Which lines in the data below contain the string "icon"? Collect each such line in full, with case significant.

>> start SUPPLIED RECORDS

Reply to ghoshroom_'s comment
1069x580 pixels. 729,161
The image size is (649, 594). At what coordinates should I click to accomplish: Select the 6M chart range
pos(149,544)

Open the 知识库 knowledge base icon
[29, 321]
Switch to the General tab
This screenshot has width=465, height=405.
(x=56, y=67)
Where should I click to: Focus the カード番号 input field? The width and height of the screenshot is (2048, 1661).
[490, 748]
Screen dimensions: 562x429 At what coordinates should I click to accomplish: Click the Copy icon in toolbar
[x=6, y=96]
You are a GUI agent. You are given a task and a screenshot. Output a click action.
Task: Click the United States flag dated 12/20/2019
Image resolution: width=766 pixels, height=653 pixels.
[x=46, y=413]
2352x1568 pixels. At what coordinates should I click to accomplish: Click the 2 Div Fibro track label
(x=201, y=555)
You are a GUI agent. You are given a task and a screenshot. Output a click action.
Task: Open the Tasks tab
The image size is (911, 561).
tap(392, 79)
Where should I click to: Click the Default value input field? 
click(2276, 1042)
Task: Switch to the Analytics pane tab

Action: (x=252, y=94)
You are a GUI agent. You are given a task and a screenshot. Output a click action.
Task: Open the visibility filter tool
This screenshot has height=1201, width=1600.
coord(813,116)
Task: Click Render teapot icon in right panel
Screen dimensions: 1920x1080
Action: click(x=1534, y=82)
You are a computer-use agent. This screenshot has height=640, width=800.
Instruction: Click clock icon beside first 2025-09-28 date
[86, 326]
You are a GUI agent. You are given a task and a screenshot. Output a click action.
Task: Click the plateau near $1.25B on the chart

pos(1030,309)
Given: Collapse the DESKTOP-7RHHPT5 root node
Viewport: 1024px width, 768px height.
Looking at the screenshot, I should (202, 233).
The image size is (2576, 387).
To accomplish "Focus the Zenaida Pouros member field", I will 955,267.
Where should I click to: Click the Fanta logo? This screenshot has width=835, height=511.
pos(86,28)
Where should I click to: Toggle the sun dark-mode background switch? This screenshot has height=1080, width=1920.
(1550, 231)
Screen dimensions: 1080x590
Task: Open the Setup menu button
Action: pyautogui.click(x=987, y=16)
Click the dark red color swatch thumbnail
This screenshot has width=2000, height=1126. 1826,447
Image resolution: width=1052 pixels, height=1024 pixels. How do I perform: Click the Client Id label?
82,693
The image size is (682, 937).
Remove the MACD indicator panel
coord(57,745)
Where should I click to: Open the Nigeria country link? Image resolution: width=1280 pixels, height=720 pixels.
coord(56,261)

>> end SUPPLIED RECORDS

*OUTPUT OF THE EXERCISE*.
Open the 知识库 knowledge base icon
Screen dimensions: 562x429 At what coordinates should I click to accomplish: Click the Copy icon in toolbar
Task: Click Render teapot icon in right panel
Instruction: Click clock icon beside first 2025-09-28 date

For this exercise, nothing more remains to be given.